Steve Emerson, one of the country’s preeminent counter-terrorism experts added:

John Brennan, CIA director nominee, is uniquely unqualified to be the CIA director as evidenced by him being the architect of the outreach program to the Muslim Brotherhood in the United States as well as in the Middle East. In the course of the investigation conducted by the Investigative Project on Terrorism, we discovered that there were at least four hundred visits in the three years between 2009 and 2012 to the White House of radical Islamic groups, some of whom were unindicted co-conspirators in terrorism trials, but all of whom had been involved in establishing radical Islamic rhetoric, including support for Hamas, Hezbollah, denigrating the US, calling this a war against Islam by the United States.

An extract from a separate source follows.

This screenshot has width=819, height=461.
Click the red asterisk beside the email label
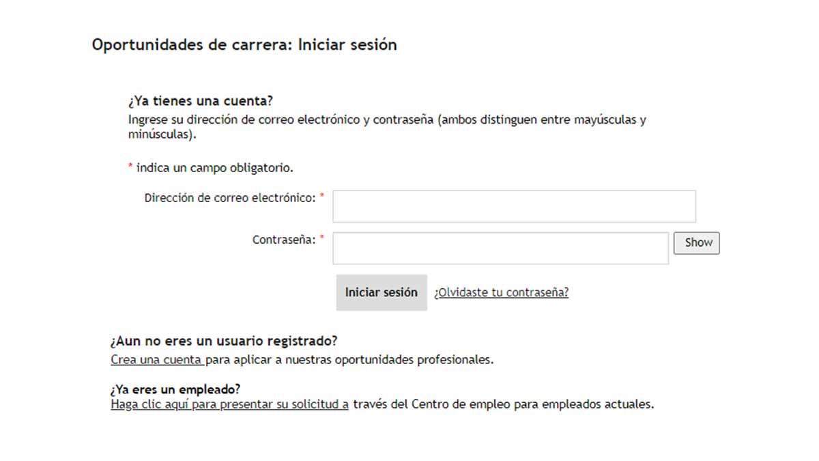(x=322, y=196)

Zuhdi Jasser, a leader of anti-Islamist Muslims in America, warned that:

…The reports put out from [John Brennan’s] counter-terrorism office at the White House…did not recognize the [Islamist] ideology. They noted a “radical ideology,” but didn’t name what it was — even though the word ‘ideology’ was mentioned twenty times. Our American-Islamic Leadership Coalition, that includes over 20 different reform-based organizations that are anti-Islamist, were not consulted. And, you can see from the report, that it seems to be very similar to things put out by groups like the Muslim Public Affairs Council and the Islamic Society of North America. Unfortunately, John Brennan has had a very cozy relationship to these groups and has often used their talking points when speaking out about Islam, Islamism, jihad, and the threat…. In every position Brennan has been it, he has been more a facilitator of Islamist groups rather than a counterweight to them, in order to oppose them and confront them.

The Center today also released a letter signed by fifteen conservative leaders – many of whom have extensive experience with national security policymaking and practice – calling on congressional leaders to launch a bicameral select committee to investigate the Benghazigate scandal. John Brennan’s involvement in the run-up to the murderous attack on September 11, 2012, his conduct during that seven-hour engagement and his role in the subsequent cover-up must be addressed before he is allowed, as Rep. Trent Franks recently put it “anywhere near the CIA, let alone running it.”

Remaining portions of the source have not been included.